On Sunday night, the Washington Post followed the New York Times’ scoop and said “Russian bounties offered to Taliban-linked militants to kill coalition forces in Afghanistan are believed to have resulted in the deaths of several US service members”.

In response, under fire for alleged treason or gross negligence or both, Donald Trump tweeted: “Intel just reported to me that they did not find this info credible, and therefore did not report it to me or [vice-president Mike Pence] Possibly another fabricated Russia Hoax, maybe by the Fake News @nytimesbooks, wanting to make Republicans look bad!!!”

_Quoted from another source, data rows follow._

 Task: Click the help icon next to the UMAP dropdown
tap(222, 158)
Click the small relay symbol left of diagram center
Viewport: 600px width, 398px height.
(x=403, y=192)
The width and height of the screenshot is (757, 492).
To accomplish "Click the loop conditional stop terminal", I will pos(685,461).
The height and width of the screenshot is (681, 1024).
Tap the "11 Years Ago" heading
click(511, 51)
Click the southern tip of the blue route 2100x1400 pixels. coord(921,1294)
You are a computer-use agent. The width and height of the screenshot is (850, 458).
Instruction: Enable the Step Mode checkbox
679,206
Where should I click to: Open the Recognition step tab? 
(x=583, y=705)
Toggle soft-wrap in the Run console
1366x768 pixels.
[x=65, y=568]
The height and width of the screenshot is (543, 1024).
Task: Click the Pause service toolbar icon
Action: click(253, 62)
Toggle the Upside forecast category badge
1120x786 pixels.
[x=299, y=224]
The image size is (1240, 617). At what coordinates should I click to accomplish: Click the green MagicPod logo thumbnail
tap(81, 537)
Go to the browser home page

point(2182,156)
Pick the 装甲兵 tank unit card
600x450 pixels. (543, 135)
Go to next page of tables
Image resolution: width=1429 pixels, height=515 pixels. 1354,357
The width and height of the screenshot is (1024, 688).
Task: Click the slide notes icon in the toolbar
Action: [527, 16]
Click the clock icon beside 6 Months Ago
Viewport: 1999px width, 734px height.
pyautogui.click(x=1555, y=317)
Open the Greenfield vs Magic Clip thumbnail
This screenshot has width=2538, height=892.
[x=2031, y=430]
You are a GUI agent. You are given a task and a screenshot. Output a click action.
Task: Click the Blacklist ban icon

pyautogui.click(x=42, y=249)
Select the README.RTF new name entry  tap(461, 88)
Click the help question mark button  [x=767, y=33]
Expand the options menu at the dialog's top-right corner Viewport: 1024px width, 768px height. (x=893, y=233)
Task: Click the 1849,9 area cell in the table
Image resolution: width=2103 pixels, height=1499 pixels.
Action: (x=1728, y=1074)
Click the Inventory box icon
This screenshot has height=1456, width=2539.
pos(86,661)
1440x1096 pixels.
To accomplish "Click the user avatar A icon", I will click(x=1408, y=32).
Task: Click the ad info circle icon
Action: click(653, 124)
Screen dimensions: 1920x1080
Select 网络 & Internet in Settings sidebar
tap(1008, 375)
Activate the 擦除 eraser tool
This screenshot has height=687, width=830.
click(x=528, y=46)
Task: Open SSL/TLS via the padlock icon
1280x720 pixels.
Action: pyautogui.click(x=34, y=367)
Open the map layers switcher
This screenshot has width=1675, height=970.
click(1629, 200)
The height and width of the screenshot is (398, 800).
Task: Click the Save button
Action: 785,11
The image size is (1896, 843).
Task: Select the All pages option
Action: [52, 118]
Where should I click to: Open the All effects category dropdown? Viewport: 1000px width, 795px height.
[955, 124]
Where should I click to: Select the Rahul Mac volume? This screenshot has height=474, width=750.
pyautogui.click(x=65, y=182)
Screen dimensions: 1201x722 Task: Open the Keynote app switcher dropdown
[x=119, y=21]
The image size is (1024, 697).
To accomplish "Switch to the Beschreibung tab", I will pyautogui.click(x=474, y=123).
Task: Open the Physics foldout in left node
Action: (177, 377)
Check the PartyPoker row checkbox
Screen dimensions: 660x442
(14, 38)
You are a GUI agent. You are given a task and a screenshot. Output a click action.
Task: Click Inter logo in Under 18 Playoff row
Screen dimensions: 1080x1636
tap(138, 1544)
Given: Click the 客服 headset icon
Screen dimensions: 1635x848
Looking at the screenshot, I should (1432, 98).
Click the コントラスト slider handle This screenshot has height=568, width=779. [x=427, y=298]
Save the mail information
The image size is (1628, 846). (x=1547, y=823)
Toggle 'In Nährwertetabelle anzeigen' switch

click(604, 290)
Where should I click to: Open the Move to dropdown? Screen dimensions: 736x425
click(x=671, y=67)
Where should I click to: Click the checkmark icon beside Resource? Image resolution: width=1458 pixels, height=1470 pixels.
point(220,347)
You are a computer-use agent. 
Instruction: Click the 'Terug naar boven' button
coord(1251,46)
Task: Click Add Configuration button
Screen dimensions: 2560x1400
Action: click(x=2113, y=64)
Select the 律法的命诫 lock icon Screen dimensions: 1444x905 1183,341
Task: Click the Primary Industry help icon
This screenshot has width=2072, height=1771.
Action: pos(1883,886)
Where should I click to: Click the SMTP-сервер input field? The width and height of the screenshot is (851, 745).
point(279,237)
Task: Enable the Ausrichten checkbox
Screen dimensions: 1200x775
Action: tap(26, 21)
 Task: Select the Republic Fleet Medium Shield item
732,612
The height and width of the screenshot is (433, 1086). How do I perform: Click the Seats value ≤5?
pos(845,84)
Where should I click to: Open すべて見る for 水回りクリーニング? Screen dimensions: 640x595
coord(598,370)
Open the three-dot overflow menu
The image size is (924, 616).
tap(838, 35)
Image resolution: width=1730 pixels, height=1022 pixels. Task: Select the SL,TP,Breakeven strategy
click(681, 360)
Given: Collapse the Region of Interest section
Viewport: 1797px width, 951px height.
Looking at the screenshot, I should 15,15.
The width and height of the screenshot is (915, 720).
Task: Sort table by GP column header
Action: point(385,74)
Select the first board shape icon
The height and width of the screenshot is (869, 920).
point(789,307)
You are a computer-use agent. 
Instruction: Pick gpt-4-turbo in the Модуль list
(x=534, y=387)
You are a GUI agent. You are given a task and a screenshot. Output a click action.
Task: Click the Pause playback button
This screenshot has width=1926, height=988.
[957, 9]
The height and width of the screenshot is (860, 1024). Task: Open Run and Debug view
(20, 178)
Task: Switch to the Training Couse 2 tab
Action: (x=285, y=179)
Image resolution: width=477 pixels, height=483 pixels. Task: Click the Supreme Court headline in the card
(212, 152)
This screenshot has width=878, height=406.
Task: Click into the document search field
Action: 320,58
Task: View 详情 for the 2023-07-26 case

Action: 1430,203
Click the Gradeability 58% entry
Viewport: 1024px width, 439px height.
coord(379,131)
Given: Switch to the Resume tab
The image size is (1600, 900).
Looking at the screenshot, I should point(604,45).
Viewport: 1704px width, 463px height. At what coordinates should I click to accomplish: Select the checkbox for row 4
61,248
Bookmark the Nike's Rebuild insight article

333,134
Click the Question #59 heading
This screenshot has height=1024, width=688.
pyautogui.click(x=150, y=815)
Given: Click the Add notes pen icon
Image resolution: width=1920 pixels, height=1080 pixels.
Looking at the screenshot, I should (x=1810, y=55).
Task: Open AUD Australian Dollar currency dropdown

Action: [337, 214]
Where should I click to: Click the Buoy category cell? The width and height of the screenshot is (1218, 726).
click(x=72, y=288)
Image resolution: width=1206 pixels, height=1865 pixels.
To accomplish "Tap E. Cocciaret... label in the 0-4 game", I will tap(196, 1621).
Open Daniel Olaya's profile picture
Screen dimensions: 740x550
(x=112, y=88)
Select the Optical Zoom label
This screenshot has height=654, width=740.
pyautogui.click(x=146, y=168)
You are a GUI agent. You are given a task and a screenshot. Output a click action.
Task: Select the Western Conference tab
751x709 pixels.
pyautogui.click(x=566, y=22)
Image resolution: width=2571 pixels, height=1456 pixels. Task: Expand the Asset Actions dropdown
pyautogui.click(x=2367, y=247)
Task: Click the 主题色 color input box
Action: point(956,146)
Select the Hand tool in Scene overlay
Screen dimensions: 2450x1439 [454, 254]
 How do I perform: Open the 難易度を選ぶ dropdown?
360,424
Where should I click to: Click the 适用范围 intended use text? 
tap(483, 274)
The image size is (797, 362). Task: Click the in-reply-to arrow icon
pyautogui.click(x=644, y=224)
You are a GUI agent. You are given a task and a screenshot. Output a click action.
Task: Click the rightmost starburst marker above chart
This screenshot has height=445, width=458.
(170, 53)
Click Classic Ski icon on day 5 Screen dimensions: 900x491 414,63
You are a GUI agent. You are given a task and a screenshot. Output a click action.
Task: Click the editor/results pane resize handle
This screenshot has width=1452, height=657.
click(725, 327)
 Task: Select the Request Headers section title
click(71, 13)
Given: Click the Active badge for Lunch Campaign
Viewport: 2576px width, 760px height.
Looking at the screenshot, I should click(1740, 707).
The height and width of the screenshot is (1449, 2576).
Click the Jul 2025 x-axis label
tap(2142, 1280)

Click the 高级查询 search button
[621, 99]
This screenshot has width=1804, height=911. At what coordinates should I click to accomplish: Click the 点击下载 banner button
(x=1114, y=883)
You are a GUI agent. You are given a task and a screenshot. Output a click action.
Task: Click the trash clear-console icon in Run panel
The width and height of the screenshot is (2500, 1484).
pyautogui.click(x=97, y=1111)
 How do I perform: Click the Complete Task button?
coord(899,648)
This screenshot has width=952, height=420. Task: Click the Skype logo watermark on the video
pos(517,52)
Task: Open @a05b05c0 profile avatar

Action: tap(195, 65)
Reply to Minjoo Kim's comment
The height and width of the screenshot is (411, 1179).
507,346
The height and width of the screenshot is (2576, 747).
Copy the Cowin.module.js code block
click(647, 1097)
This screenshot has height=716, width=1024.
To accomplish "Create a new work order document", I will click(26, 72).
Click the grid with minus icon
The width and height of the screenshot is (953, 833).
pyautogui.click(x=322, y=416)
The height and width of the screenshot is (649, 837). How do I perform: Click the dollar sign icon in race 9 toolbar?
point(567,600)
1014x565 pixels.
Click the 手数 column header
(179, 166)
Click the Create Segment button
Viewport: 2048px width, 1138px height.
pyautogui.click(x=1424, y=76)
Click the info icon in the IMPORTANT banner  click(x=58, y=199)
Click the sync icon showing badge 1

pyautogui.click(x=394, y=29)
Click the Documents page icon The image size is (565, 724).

Today, according to reports, the administration will brief some members of Congress on intelligence about the Russian plot.

It wasn’t clear what the Times books desk had to do with anything but this was just another day in America. One which Trump started by retweeting a video in which a supporter yelled: “White power! White power!” That was deleted, after a few hours, with a spokesman saying Trump hadn’t heard the words in question.

Out in the evening: reporting that the Trump campaign is trying to change its attacks on Joe Biden, from Sleepy Joe to Corrupt Joe or otherwise. It’s driven by polling of course: Biden leads in most battleground states and nationally. Here’s fivethirtyeight.com, for further reading.

In coronavirus news, the US has now recorded more than 2.5m cases and more than 125,000 deaths and is racking up record daily totals of new cases. By the same measure, from Johns Hopkins University, more than 500,000 people have died worldwide.

Mike Pence, vice-president and head of the White House coronavirus task force, made news over the weekend by cancelling campaign events because of spikes in states which reopened early, advising the wearing of masks at others, and appearing (with mask) at another with a massed choir who … weren’t wearing masks. Here’s Lauren Aratani with a look at a key question:

And so to the protests stemming from the killing of George Floyd, an African American man, in an arrest by four Minneapolis police officers on 25 May. Confrontations between police and protesters continued overnight, in cities across the US. In Jackson, Mississippi, meanwhile, there was victory for those seeking change: the last state to carry the Confederate battle emblem on its state flag voted to remove it.